The sixteen-volume Handbook of Middle American Indians, completed in 1976, has been acclaimed the world over as the single most valuable resource ever produced for those involved in the study of Mesoamerica. When it was determined in 1978 that the Handbook should be updated periodically, Victoria Reifler Bricker, well-known cultural anthropologist, was elected to be general editor. This third volume of the Supplement is devoted to the aboriginal literatures of Mesoamerica, a topic receiving little attention in the original Handbook. According to the general editor, "This volume does more than supplement and update the coverage of Middle American Indian literatures in the Handbook. It breaks new ground by defining the parameters of a new interdisciplinary field in Middle American Indian studies." The aim of the present volume is to consider literature from five Middle American Indian languages: Nahuatl, Yucatecan Maya, Quiche, Tzotzil, and Chorti. The first three literatures are well documented for both the Classical and Modern variants of their languages and are obvious candidates for inclusion in this volume. The literatures of Tzotzil and Chorti, on the other hand, are oral, and heretofore little has been written of their genres and styles. Taken together, these essays represent a substantial contribution to the Handbook series, with the volume editor's introduction placing in geographic perspective the five literatures chosen as representative of the Middle American literary tradition.

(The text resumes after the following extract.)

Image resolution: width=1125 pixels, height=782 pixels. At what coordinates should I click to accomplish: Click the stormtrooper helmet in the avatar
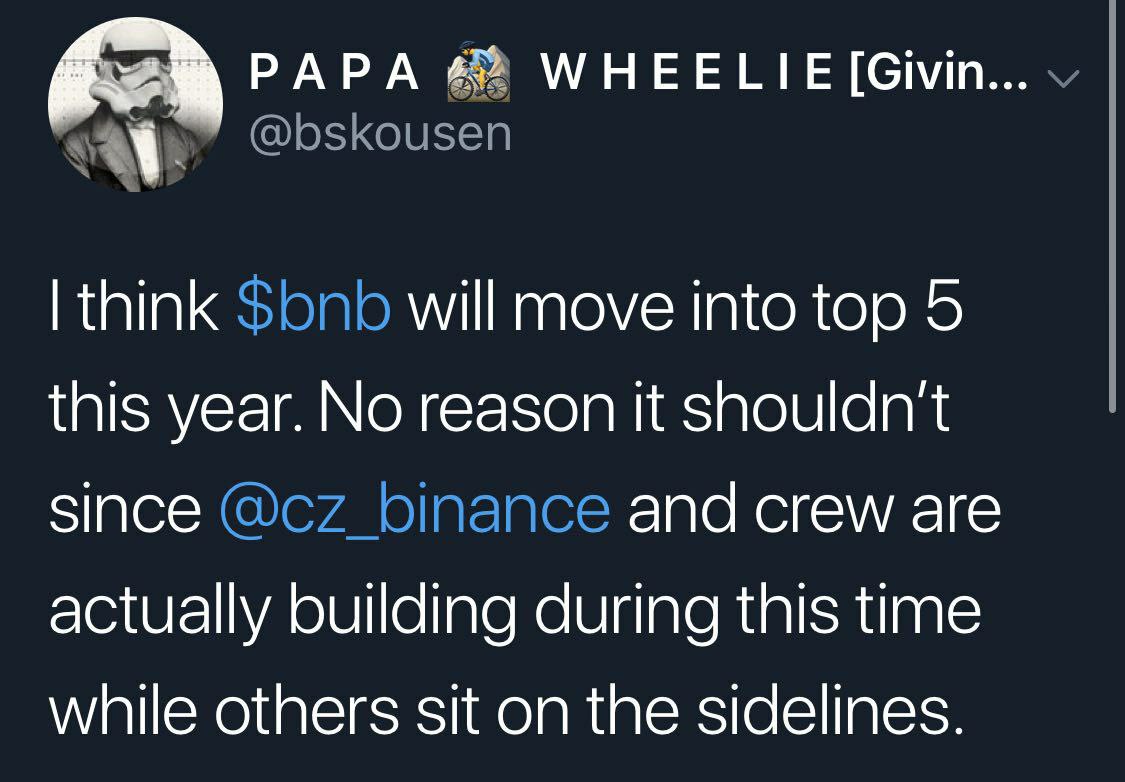tap(134, 75)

Selected Works of Miguel de Unamuno, Volume 7

Selected Works of Miguel de Unamuno, Volume 7
Author: Miguel de Unamuno
Publisher: Princeton University Press
Total Pages: 341
Release: 2017-03-14
Genre: Literary Criticism
ISBN: 1400886651


Download Selected Works of Miguel de Unamuno, Volume 7 Book in PDF, Epub and Kindle

Unwilling to be bound by the categories of religion, Unamuno rejected the laws that distinguish one literary genre from another. Thus, some of Unamuno's finest essays are short stories, and vice versa. Included in this volume are four stories: Tia Tula; The Novel of Don Sandalio, Chess Player; The Madness of Doctor Montarco; Saint Manuel Bueno, Martyr and the play The Other. Originally published in 1976. The Princeton Legacy Library uses the latest print-on-demand technology to again make available previously out-of-print books from the distinguished backlist of Princeton University Press. These editions preserve the original texts of these important books while presenting them in durable paperback and hardcover editions. The goal of the Princeton Legacy Library is to vastly increase access to the rich scholarly heritage found in the thousands of books published by Princeton University Press since its founding in 1905.